After images, the next step is animation. I never really looked into that before so my first attempt is a bit average. I'm still sharing it with you!
[youtube]R-uqyXMzYwc[/youtube]
Very nice !
I'm working on some animations. I might even build a dedicated YouTube channel if I get the time...
Did you use CPU+OSL for rendering?
Any tips to share ? :=)
Hi. I used the template I made (that you can find on this forum) and did not change most of the settings.Therefore CPU+OSL were active. I am not very experienced for now with animation so I don't really have any great tips to share yet! Just try to optimize your rendering settings otherwise your animation can take days to be rendered on a normal computer!

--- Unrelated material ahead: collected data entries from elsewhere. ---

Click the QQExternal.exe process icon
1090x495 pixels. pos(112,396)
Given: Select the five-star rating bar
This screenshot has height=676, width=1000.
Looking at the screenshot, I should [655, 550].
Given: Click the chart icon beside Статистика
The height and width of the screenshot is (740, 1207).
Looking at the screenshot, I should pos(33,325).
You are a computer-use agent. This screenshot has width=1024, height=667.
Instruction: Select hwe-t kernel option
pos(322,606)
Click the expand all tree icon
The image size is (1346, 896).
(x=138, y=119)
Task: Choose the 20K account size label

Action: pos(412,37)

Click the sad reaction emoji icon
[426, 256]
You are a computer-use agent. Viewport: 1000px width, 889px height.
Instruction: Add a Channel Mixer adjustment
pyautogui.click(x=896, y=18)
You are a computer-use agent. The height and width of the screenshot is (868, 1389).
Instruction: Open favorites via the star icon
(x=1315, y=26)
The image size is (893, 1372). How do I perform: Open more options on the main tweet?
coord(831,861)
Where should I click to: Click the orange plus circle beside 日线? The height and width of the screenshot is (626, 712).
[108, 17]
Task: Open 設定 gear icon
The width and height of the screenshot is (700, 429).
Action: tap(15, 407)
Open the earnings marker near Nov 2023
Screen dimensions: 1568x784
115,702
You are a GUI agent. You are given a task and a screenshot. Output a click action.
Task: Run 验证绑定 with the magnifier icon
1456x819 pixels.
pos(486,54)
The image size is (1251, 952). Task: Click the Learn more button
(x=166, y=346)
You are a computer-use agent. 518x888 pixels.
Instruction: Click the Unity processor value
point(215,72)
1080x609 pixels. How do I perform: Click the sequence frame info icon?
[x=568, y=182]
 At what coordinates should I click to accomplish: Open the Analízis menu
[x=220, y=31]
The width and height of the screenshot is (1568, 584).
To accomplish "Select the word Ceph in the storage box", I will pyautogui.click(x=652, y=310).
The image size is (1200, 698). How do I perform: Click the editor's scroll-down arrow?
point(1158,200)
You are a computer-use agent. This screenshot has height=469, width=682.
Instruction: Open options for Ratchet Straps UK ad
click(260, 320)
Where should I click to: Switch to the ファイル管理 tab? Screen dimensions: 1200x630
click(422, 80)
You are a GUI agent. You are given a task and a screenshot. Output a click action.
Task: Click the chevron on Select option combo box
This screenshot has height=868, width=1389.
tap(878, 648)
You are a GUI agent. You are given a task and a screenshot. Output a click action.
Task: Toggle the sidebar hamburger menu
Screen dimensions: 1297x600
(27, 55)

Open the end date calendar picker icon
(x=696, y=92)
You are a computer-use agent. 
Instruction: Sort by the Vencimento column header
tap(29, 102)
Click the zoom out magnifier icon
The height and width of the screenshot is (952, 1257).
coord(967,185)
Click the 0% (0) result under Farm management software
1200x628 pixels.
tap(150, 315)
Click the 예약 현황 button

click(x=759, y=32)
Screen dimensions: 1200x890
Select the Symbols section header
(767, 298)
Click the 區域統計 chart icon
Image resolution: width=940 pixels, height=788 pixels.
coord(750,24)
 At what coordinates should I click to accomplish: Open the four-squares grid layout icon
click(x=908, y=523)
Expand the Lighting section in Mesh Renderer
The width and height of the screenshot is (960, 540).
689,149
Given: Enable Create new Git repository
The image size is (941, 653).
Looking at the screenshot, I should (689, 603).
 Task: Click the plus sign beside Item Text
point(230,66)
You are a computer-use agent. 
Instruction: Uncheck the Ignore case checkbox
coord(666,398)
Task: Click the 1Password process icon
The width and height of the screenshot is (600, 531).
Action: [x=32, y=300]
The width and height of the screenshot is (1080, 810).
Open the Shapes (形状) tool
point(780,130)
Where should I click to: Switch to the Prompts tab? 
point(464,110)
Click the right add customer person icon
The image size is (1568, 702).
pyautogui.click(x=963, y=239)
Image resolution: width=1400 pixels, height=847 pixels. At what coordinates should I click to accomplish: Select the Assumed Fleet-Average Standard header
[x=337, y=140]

I'm also using your great blender template (thx on that!). Sadly my PC does not classify as "normal" and it takes hours to render with OSL on a single frame. I'll try to update my CPU specs, but am afraid even with a really new CPU (i7-5820k) I will be needing several days to render a short animation of maybe 1 or 2 mins longs. So, any tips on optimizing render settings will be greatly appreciated.
Here I'll share with you a small sample of my animation with one of your models from Mecabricks 😃
Video captured from 3D viewport.
http://i.giphy.com/xT0BKy6XQJI5X1x18A.gif
That's only 30segs ... something like 780 frames :eek:
Reduce the number of sample (I used 300 on mine) and lower the resolution. it is already a good start. My 3 seconds animation took 3 hours to render on an imac 2015 with a core I5 3.5GHz.
What tile size do you use? 32👨2 seems to be the best for me.
Resolution, 720p ?
With CPU, go for 16x16 I've seen some benchmark with different tile sizes and it was the fastest. For GPU it needs to be bigger like 256x256.
720p should be ok.
I've also did a lot of reading on tile sizing and seen the benchmarks. I've tried 8x8, 16x16, 32👨2 and 128x128 for CPU and the 32👨2 was the best, try it out.
For GPU, as you said 256x256 was the best.
Today I decided to rig a minifig exported from Mecabricks. I also started to learn how to use the Dope Sheet, Action Editor and NLA Editor. It looks pretty powerful and I think I'll be able to do something cool with all that.
[youtube]3BNv4PmGVco[/youtube]
Wooow!
Nice!!!! I guess I'll post my animation to! Im going to try to do a walk cycle but man I suck at it lol
[youtube]1FGV6fu6K2A[/youtube]
A little loop of the fig on sale in the shop (with modified rig)
[youtube]Cwe8913pmoo[/youtube]
150 frames, about 15 mins per frame after I turned off subsurface shading.
nice job Old scratch
He is a simple turntable animation I did of a model I made.
[youtube]EakA32F1D2E[/youtube]
It took 32 hours to render on a MacBook Air. I turned down the samples to 300 and it was a total of 200 frames.
Edit 2: Thank Scrubs!
To format your post in the forum: http://www.mecabricks.com/en/forum/topic/14
[youtube]EakA32F1D2E[/youtube]
Trying to figure out how to animate a LEGO mech in Blender. My first goal is to have the each piece in the limbs of the mech stay together as the limbs are moving. I have no idea how to word it, but similar to the train animation, My goal is to be able to have the mech moving like the Micro Managers.
@RTRBuilder I think you'd need to group the arms and legs together, and then group the whole thing to a point/invisible object. I hope that helps!
@RTRBuillder: I've been animating in Blender for years, so hopefully this is helpful.
The easiest way to rig a model for animation is with an armature. This will allow you to move anything parented to each bone simply by moving the bone. First you have to hit shift+a, add an armature, then make sure it is in the center of your scene. Press tab to go into edit mode, and then move each bone to where you want it (shift+a will add new bones in edit mode, and will extruding). After you are done, go into pose mode and name each bone appropriately. Then either parent the pieces you want to the bone they go to, or try a more complex method that I will not mention here as I am not sure it works with Scrubs' Blender Script. 😉 Hope this helps! 😃
Just tried to make first animation more complex then just a rotation.